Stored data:

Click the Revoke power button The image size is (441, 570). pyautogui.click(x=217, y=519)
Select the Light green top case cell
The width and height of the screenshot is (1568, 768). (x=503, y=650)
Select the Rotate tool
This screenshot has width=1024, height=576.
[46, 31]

— Task to complete —
Retype all of the records above without a single alteration.

— Result for this exercise —
Click the Revoke power button The image size is (441, 570). pyautogui.click(x=217, y=519)
Select the Light green top case cell
The width and height of the screenshot is (1568, 768). (x=503, y=650)
Select the Rotate tool
This screenshot has width=1024, height=576.
[46, 31]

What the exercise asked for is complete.